Gesamtzahl der Insolvenzen betrug im April 9 574
Weniger Pleiten in Deutschland

Die Zahl der Unternehmenspleiten in Deutschland ist im April zum Vorjahr gesunken. Allerdings stieg die Zahl der Verbraucherinsolvenzen um fast 30 Prozent, teilte das Statistische Bundesamt am Dienstag in Wiesbaden mit.

HB WIESBADEN. Insgesamt hätten 3 496 Firmen und damit 3,1 Prozent weniger als von einem Jahr Insolvenz angemeldet, teilte das Statistische Bundesamt am Montag in Wiesbaden mit. Damit lag die Zahl der insolventen Unternehmen bis April mit knapp 13 400 nur minimal über dem Niveau des Vorjahreszeitraums. Bis einschließlich Juni erwarten die Statistiker nach ersten Schätzungen rund 20 000 Firmenpleiten und damit ähnlich viel wie im ersten Halbjahr 2003.

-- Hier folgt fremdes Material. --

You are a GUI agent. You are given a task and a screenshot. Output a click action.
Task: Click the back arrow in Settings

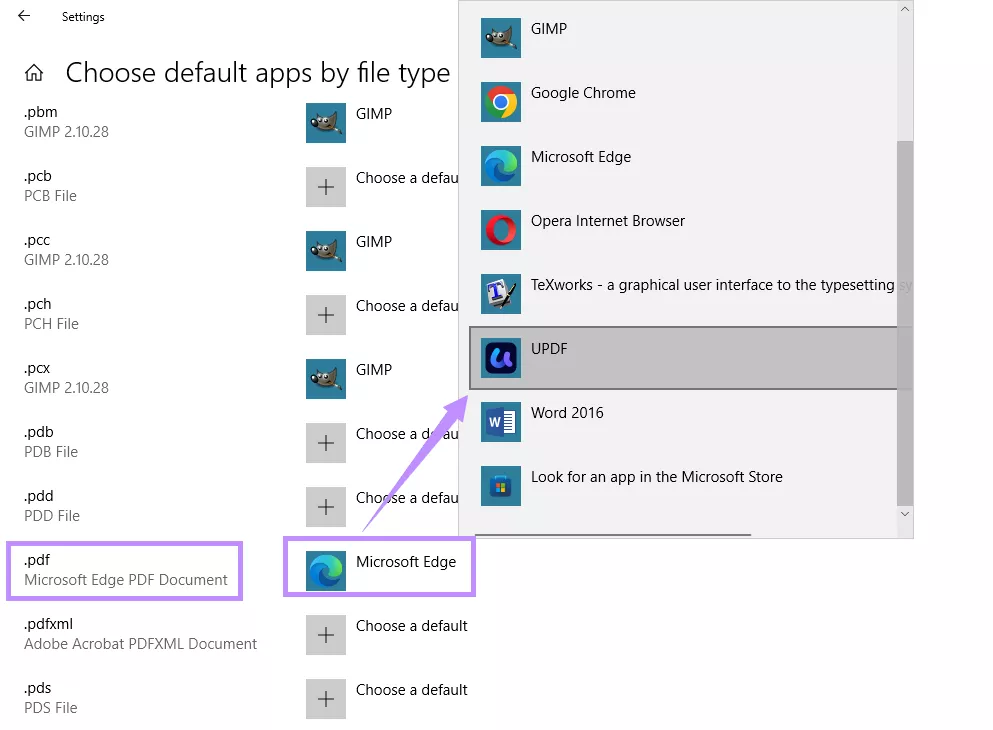coord(22,16)
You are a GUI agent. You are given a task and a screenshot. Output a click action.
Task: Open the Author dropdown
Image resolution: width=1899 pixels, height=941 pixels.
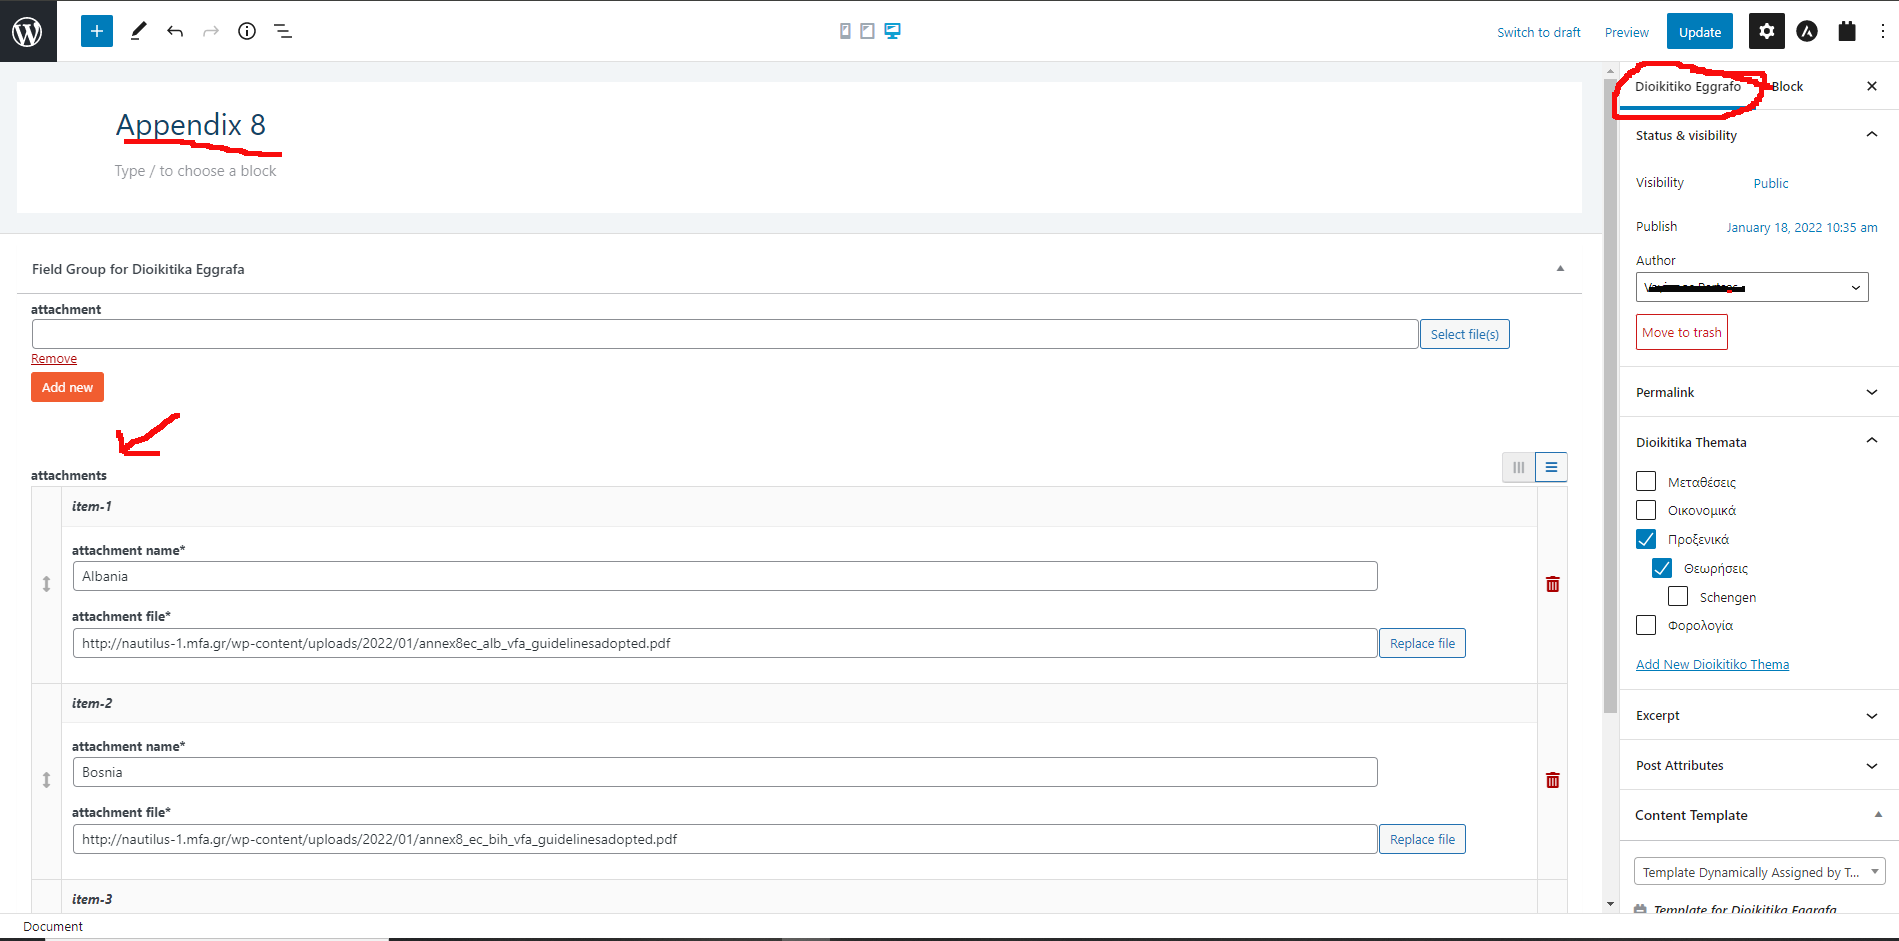point(1752,287)
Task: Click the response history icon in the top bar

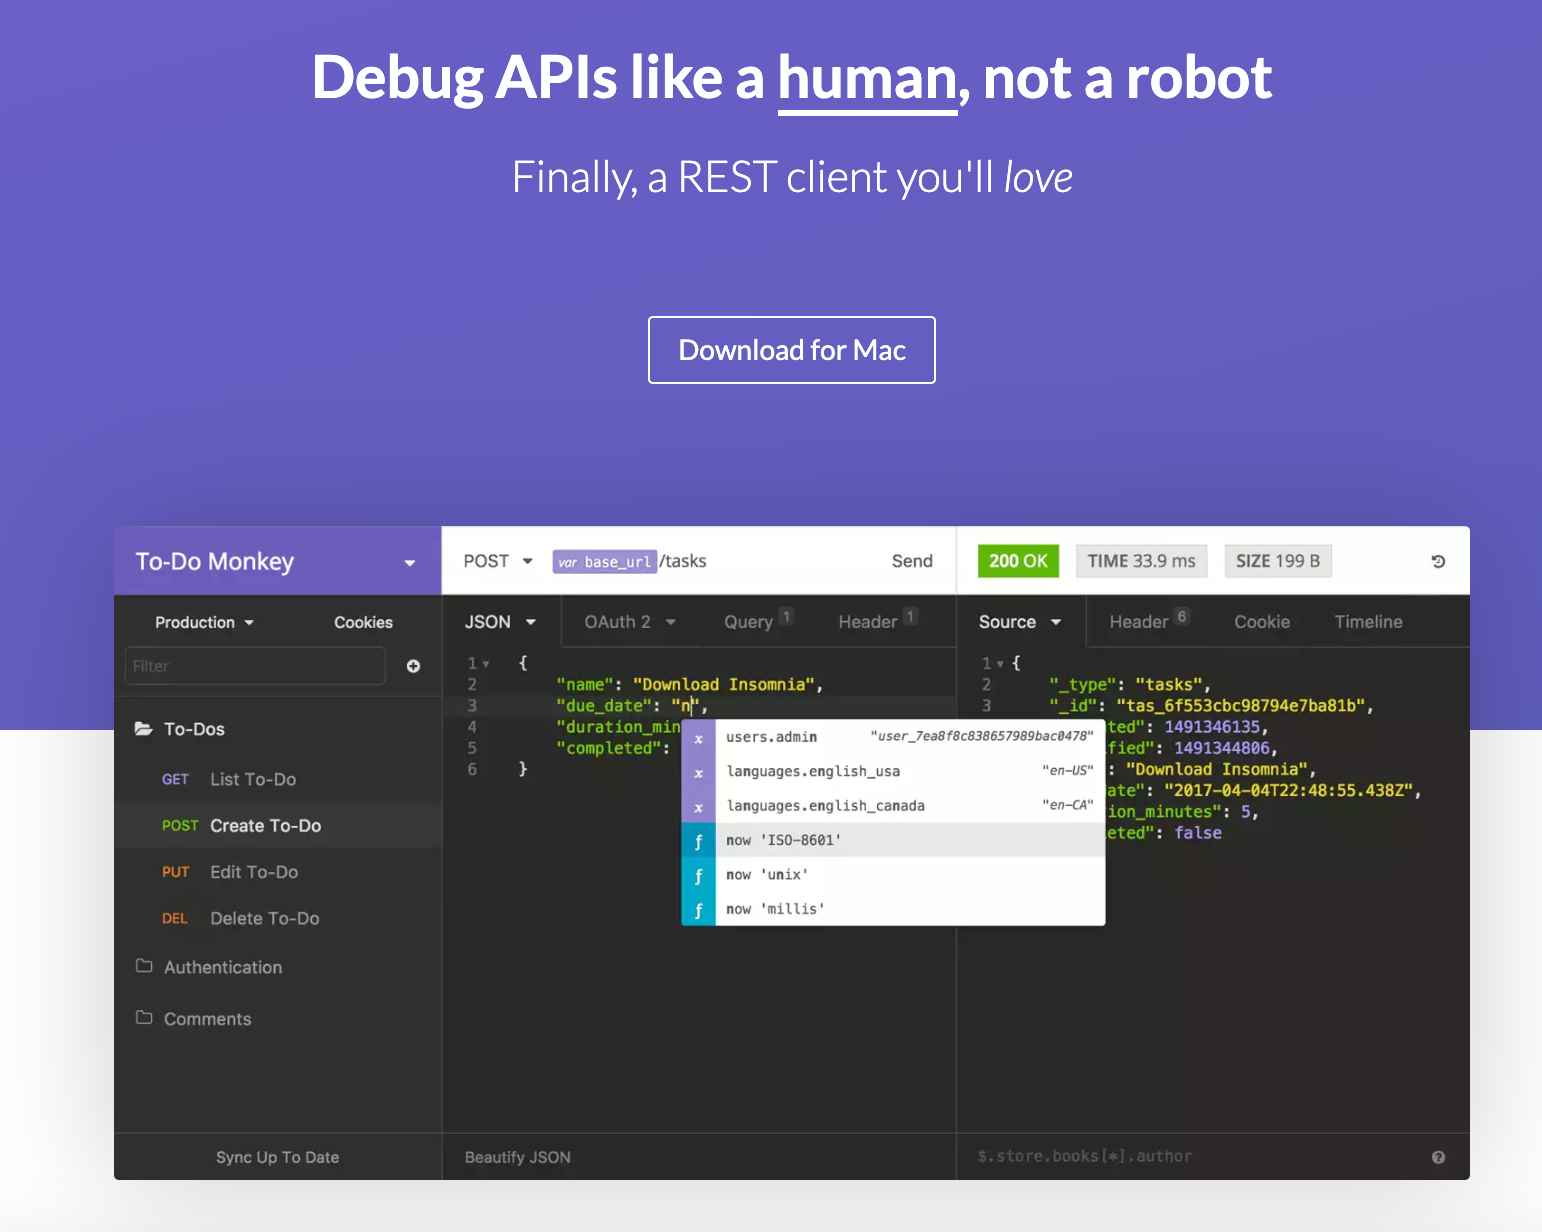Action: point(1438,562)
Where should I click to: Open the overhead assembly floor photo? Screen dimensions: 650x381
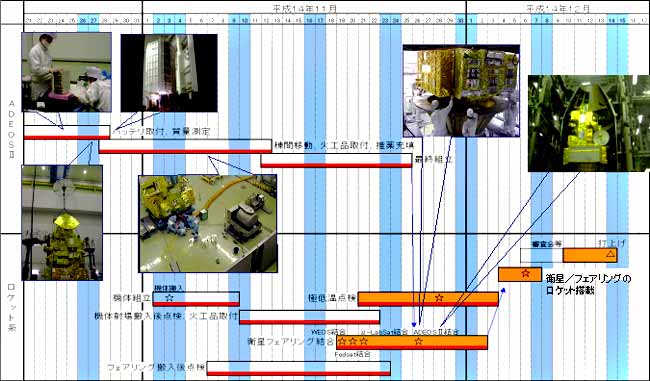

Dagegen setzte sich der rasante Anstieg der Verbraucherinsolvenzen fort: Im April mussten 3 552 Verbraucher Insolvenz anmelden - fast 30 Prozent mehr als vor einem Jahr. In den ersten vier Monaten dieses Jahres lag die Zahl der Verbraucherinsolvenzen mit über 14 000 sogar fast 40 Prozent über Vorjahresniveau.

Die Gesamtzahl der Insolvenzen betrug im April 9 574 und überstieg das Niveau vom April 2003 damit um gut 9 Prozent. In den ersten vier Monaten wurden damit rund 38 000 Insolvenzen gezählt, was einem Anstieg von knapp 14 Prozent im Jahresvergleich entspricht. Die Höhe der offenen Forderungen der Gläubiger lagen bis April mit rund 14 Milliarden Euro etwa 1,5 Milliarden Euro unter dem Niveau des Vorjahres.